Al Najjar kini tinggal bersama dua putranya yang masih hidup di tenda dekat reruntuhan rumahnya. "Hidup kami hancur dalam sekejap. Keluarga kami hancur. Sesuatu yang tidak terpikirkan kini menjadi kenyataan," katanya.
Serangan kedua terjadi pada 22 Oktober sekitar tengah hari. Serangan udara Israel menghantam tiga rumah di utara Deir al-Balah milik keluarga Abu Mu'eileq, menewaskan 18 anggota keluarga dan tetangganya.
Bakir Abu Mu'eileq, seorang spesialis telinga, hidung dan tenggorokan, kehilangan istrinya, Islam dan empat anak mereka, Do'a, Ghanem, Mohamed, dan Lama. Padahal, keluarganya itu sangat tidak terlibat urusan politik.
“Kami adalah dokter dan ilmuwan, dan fokus kami adalah menjalani kehidupan yang baik dan membangun masa depan yang baik bagi anak-anak kami. Kami tidak mengerti mengapa rumah kami dibom," ujar Abu Mu'eileq.
Menurut Amnesty International, tanda-tanda khas pada pecahan yang ditemukan di kedua lokasi tersebut menunjukkan sama. Pecahan tersebut merupakan bagian dari kerangka yang mengelilingi badan bom Joint Direct Attack Munition (JDAM), sebuah peralatan yang dapat mengubah bom "jatuh bebas" menjadi rudal berpemandu presisi.

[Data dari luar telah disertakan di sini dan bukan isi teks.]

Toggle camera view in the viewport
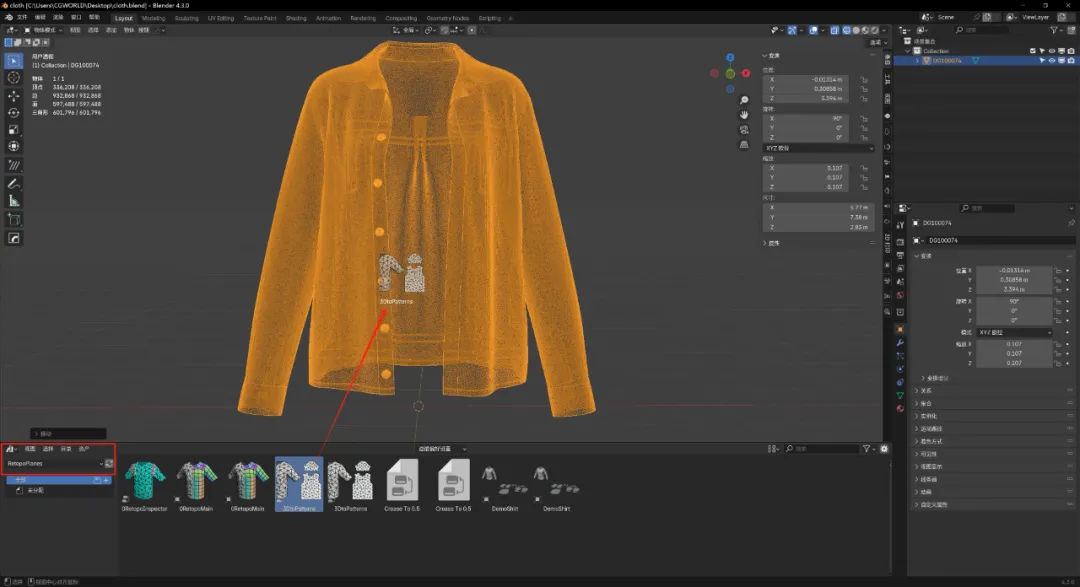Image resolution: width=1080 pixels, height=587 pixels. pyautogui.click(x=744, y=130)
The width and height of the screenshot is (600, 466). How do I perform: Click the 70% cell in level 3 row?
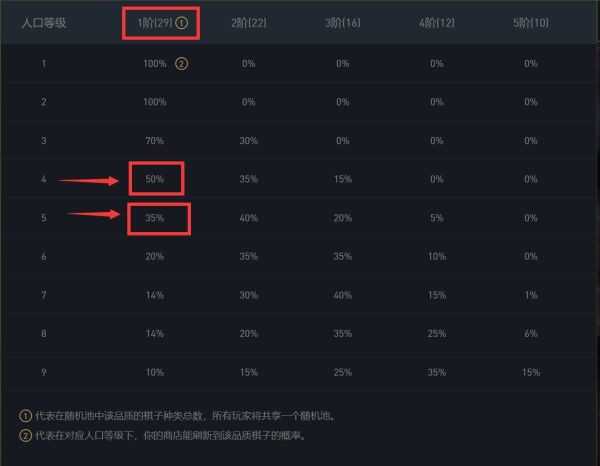155,141

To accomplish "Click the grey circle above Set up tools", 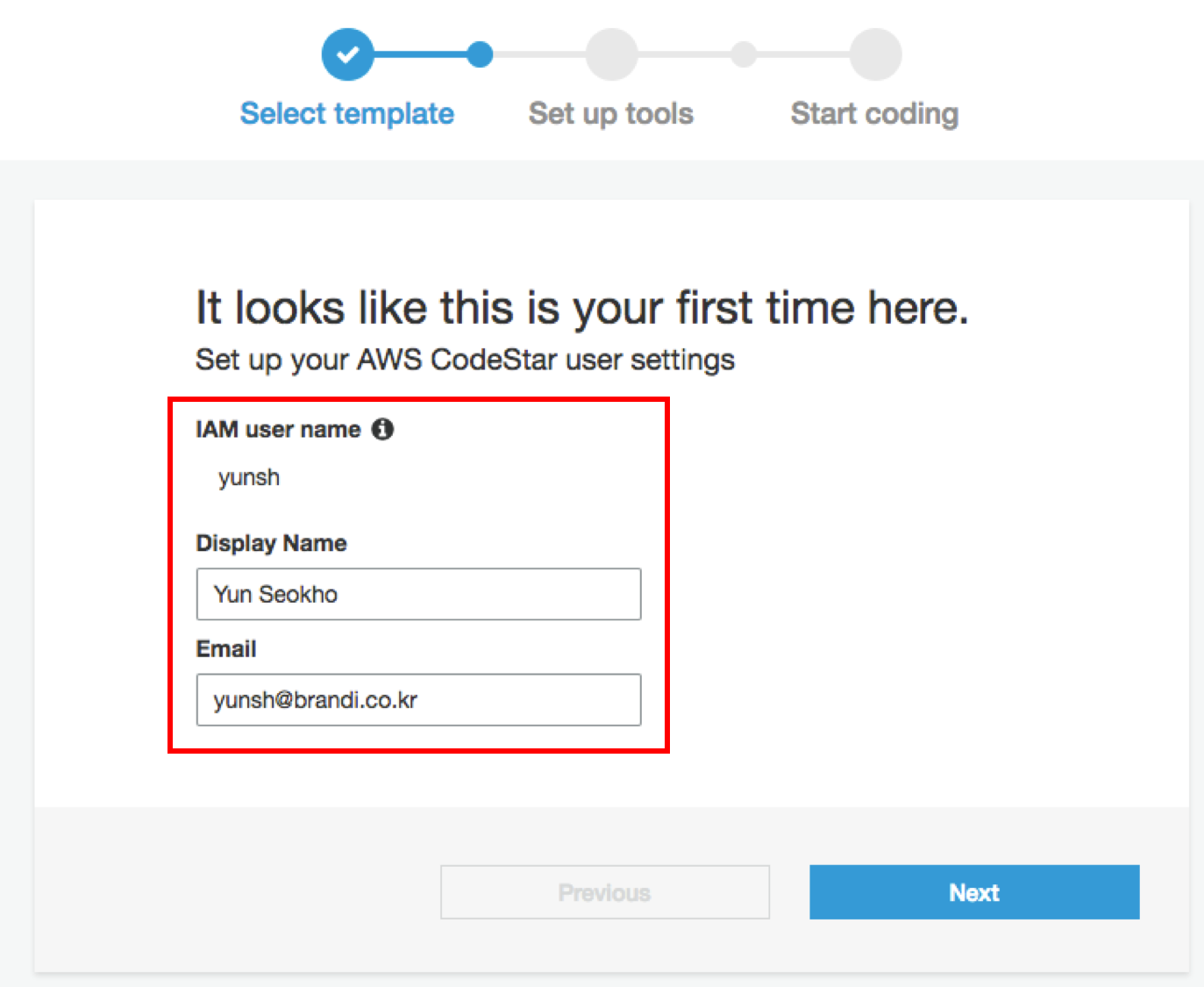I will tap(611, 54).
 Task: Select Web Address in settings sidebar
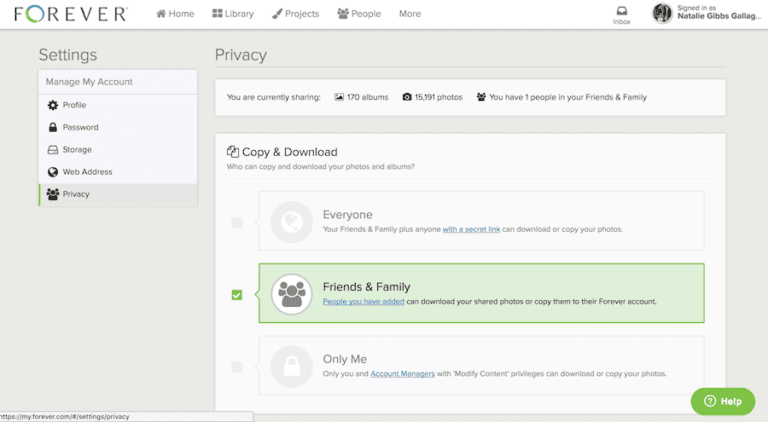coord(87,172)
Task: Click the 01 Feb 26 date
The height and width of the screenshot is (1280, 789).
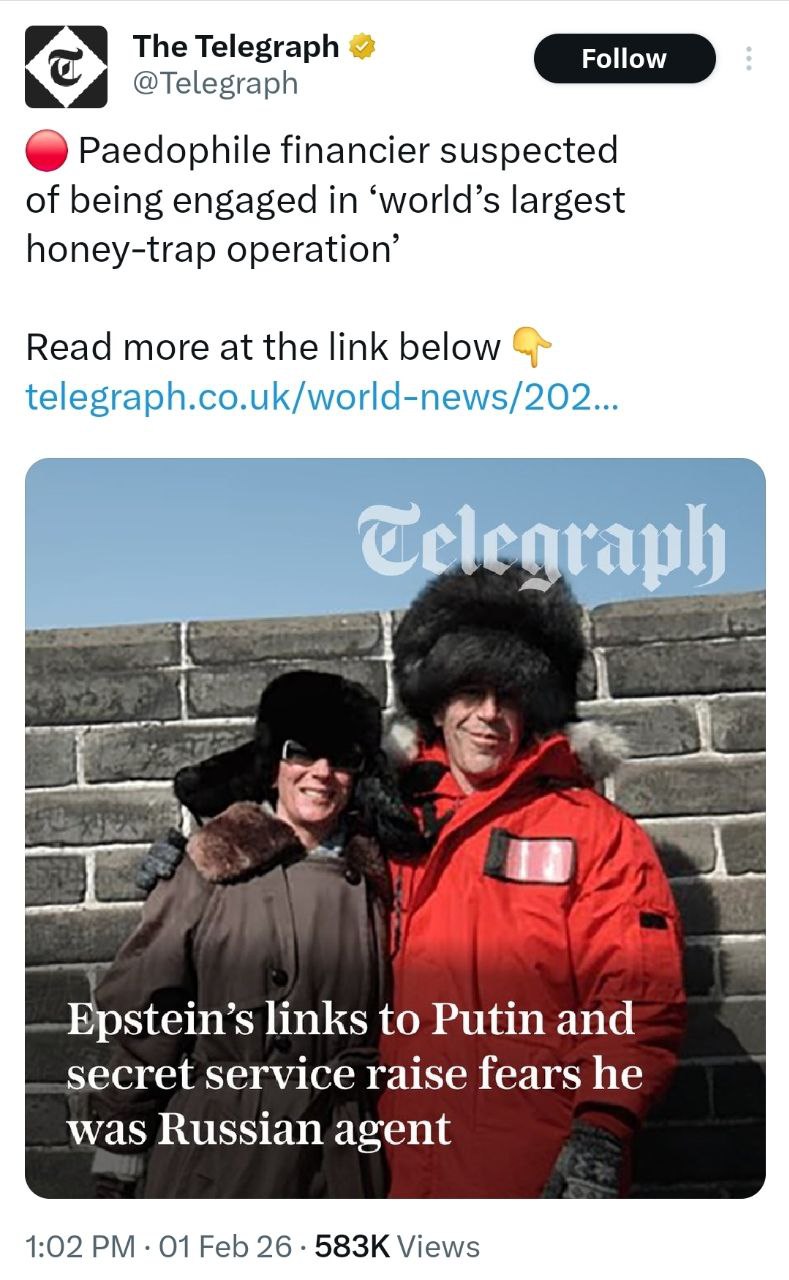Action: pos(225,1246)
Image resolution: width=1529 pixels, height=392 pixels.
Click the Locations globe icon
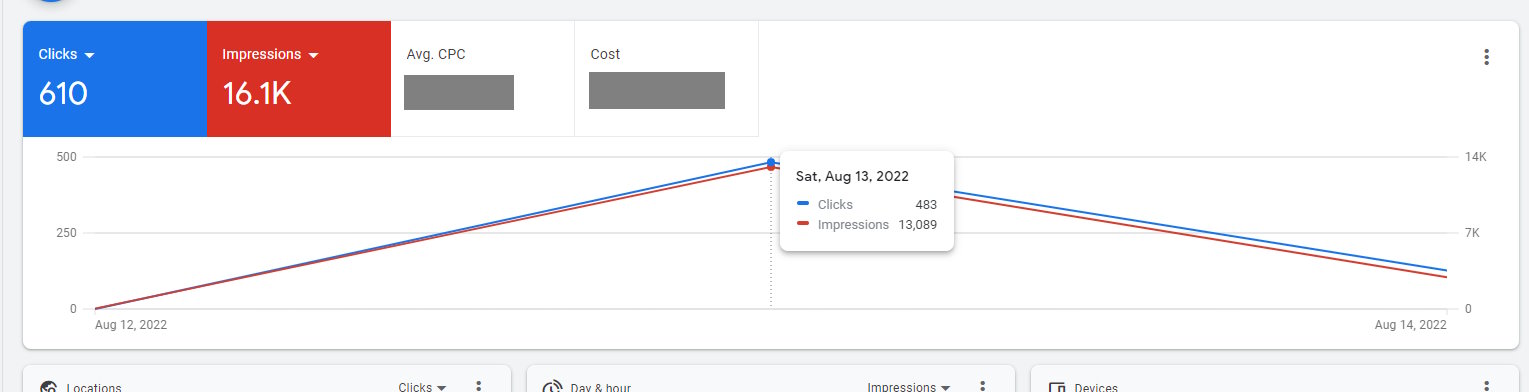pos(48,387)
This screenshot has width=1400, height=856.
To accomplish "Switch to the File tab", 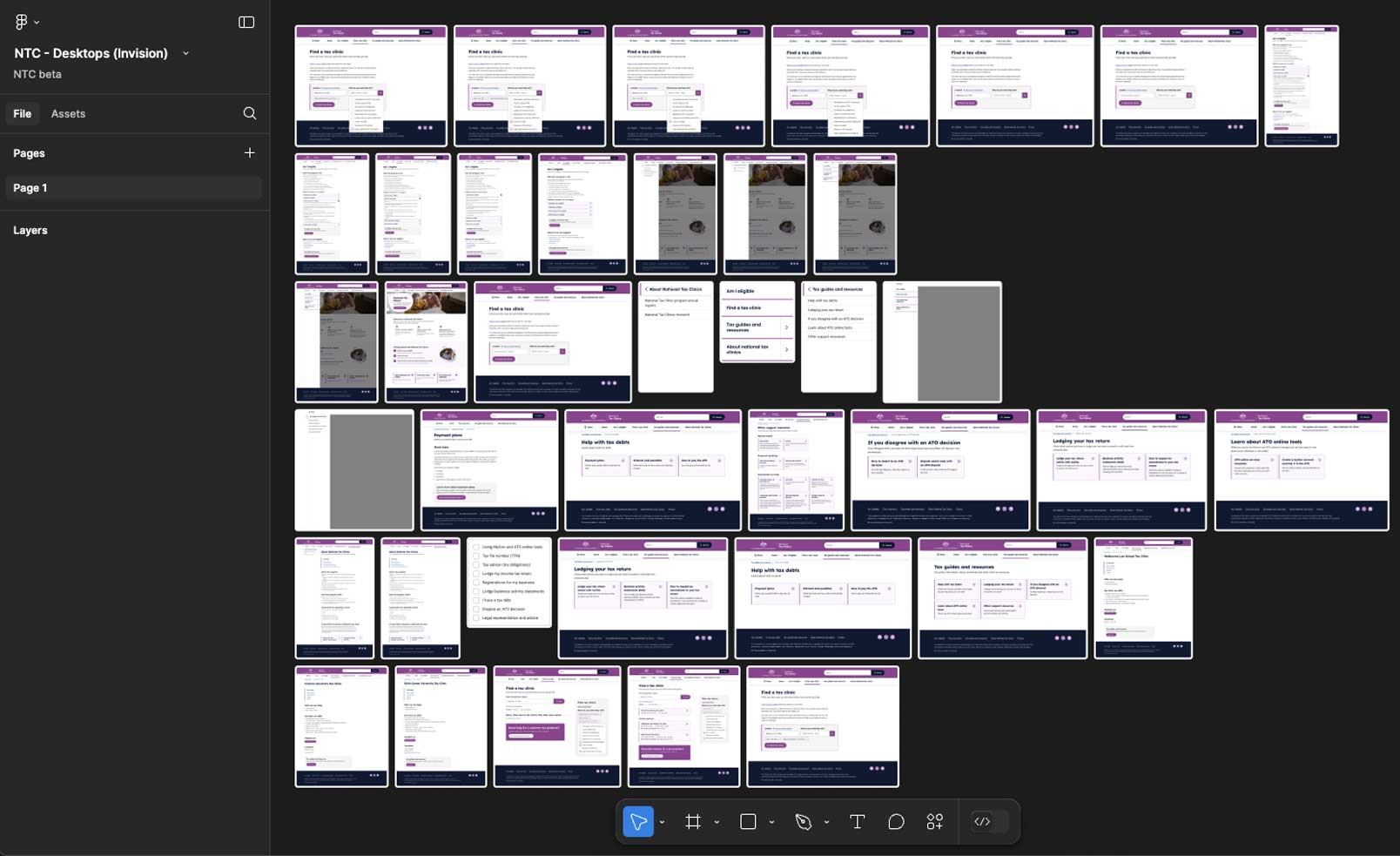I will [x=23, y=113].
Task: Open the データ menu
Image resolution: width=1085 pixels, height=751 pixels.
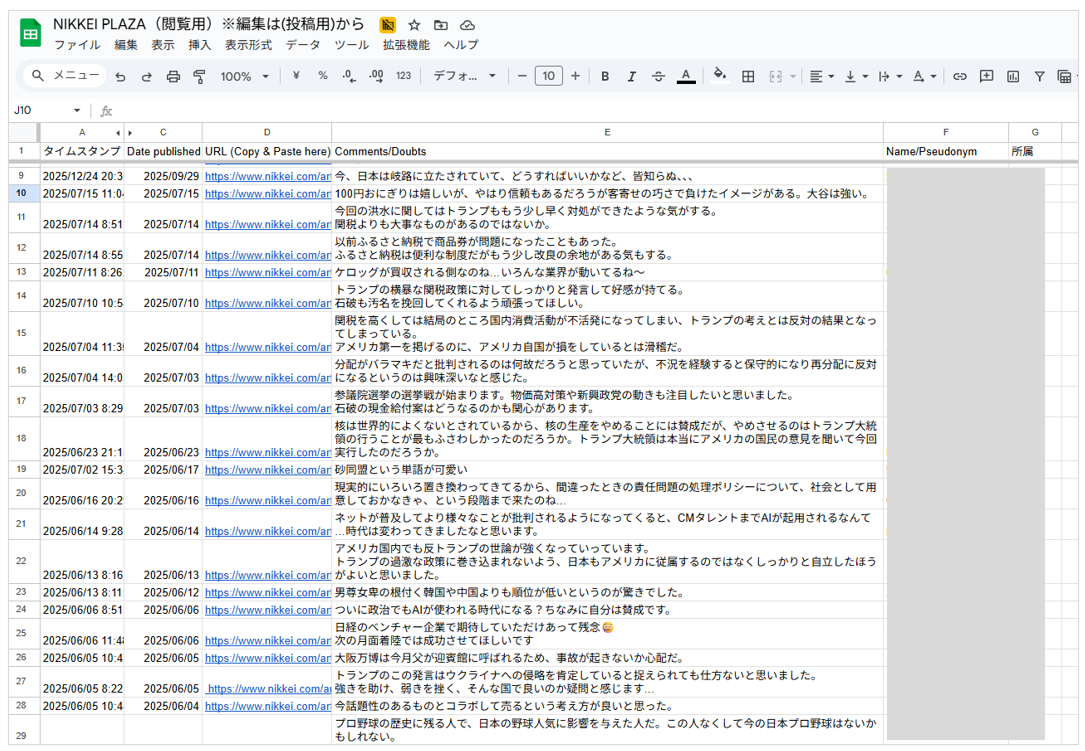Action: 303,45
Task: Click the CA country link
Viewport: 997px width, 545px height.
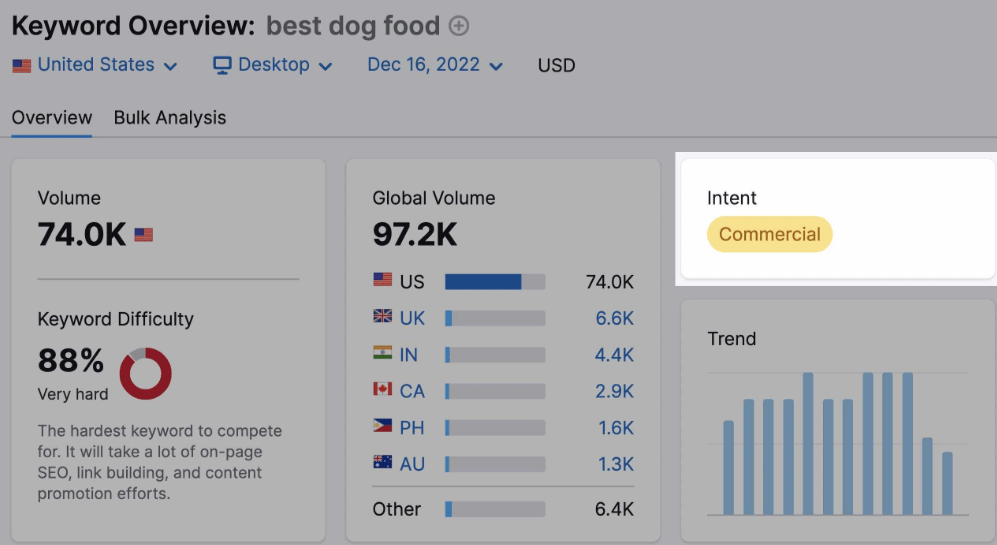Action: tap(412, 391)
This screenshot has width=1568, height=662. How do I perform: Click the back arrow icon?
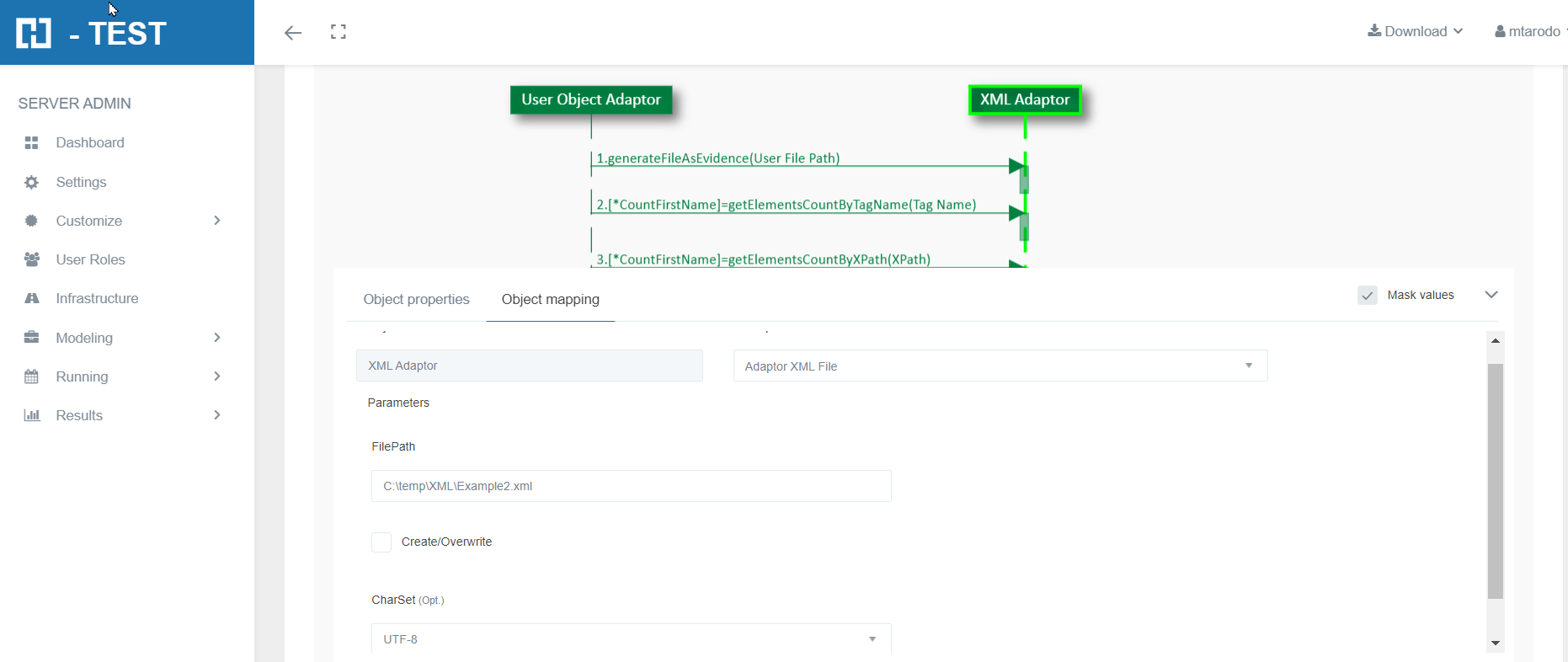(293, 33)
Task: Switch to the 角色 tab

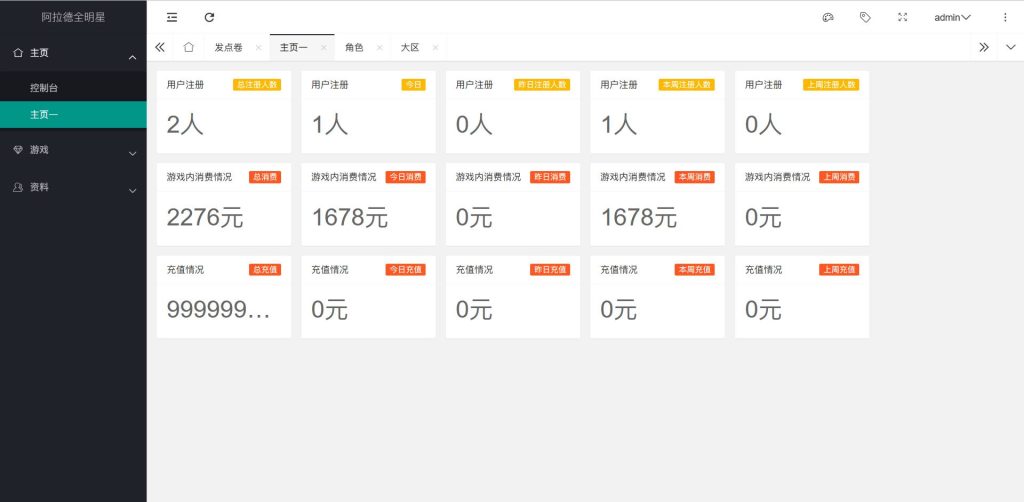Action: point(354,47)

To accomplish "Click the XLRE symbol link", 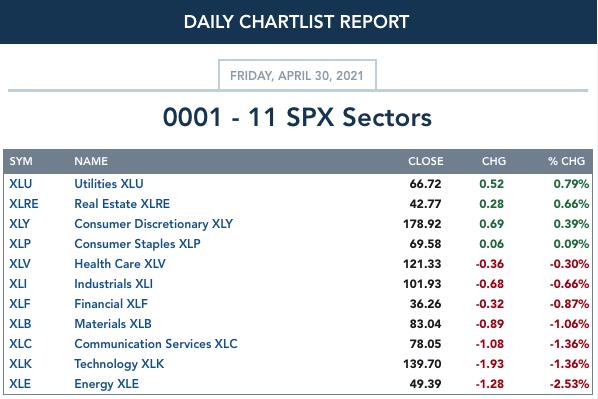I will tap(24, 204).
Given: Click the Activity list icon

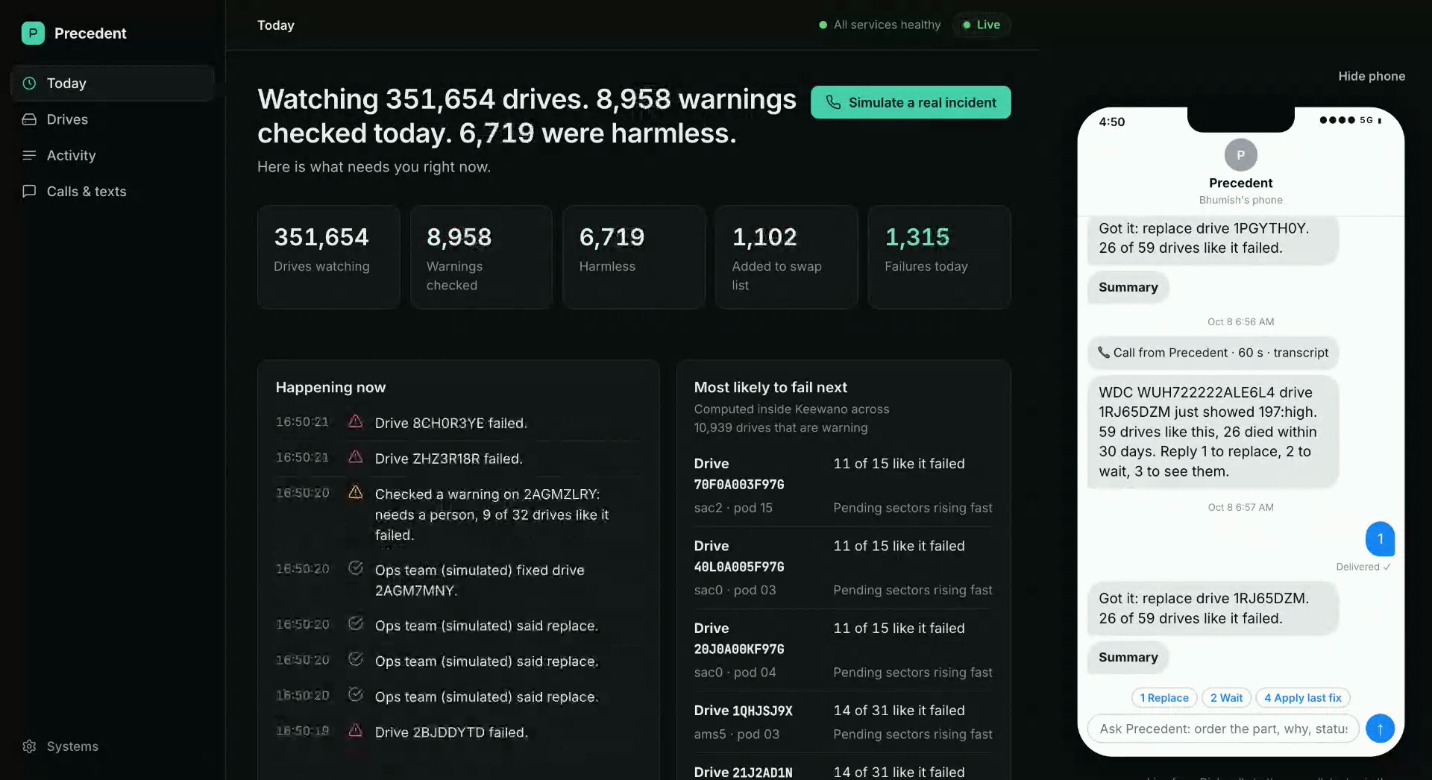Looking at the screenshot, I should click(x=29, y=155).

Pada potongan yang ditemukan, penyelidikan menemukan kode yang menurut Amnesty International terkait dengan pabrikan Boeing yang berbasis di AS. Pentagon mengatakan bahwa laporan ini sedang ditinjau.
“Kami akan terus berkonsultasi erat dengan mitra Israel kami mengenai pentingnya mempertimbangkan keselamatan warga sipil dalam melakukan operasi mereka,” kata Sekretaris Pers Pentagon Brigadir Jenderal Pat Ryder.
W2T2 mengatakan Rudal berpemandu recision, seperti yang dikutip dalam laporan Amnesty International telah menjadi senjata pilihan Israel dalam serangan terbarunya di Gaza. Sebanyak 90 persen senjata yang digunakan militer Israel dalam dua minggu pertama setelah 7 Oktober adalah bom yang dipandu satelit dengan berat antara 400 hingga 900 kg.
Selain serangan yang menjadi fokus Amnesty International, para ahli senjata meyakini Israel menyerang kamp pengungsi Jabalia yang padat penduduk pada 31 Oktober dan 1 November dengan menggunakan rudal berpemandu presisi. Dalam serangan ini membunuh sedikitnya 195 orang.
Mengutip sumber Departemen Luar Negeri, W2T2 melaporkan, para pejabat AS telah terburu-buru melakukan transfer rudal dalam dua bulan terakhir. Tindakan ini menggunakan Undang-Undang Otorisasi Pertahanan Nasional 2021.
Pasal 1275 aturan tersebut mengizinkan pemindahan rudal tanpa batas dari persediaan AS ke Israel tanpa pemberitahuan Kongres jika terjadi keadaan darurat. Menurut W2T2, Gedung Putih telah menggunakan pembenaran darurat untuk mengabaikan pemberitahuan dan tinjauan Kongres sejauh ini. Tindakan ini sangat mungkin bahwa pembenaran darurat juga digunakan dalam proses ini untuk tujuan yang sama.
Sedangkan Kementerian Pertahanan Israel menyatakan pada Rabu (6/12/2023), AS telah memasok Israel dengan lebih dari 10 ribu ton peralatan militer sejak dimulainya perang Gaza pada 7 Oktober. Pesawat kargo AS pertama tiba di Israel pada 11 Oktober.
“Sejak itu, lebih dari 10 ribu ton peralatan militer telah dikirim ke Israel sejak awal perang,” kata Kementerian Pertahanan Israel dikutip dari Anadolu Agency.
Sedangkan pesawat kargo ke-200 yang membawa peralatan militer untuk tentara telah tiba di Israel pada Rabu. Peralatan yang baru diterima tersebut mencakup kendaraan lapis baja, persenjataan, alat pelindung diri, pasokan medis, amunisi, dan banyak lagi. Pasokan-pasokan seperti itu digunakan Israel dalam melakukan serangan militernya di Jalur Gaza.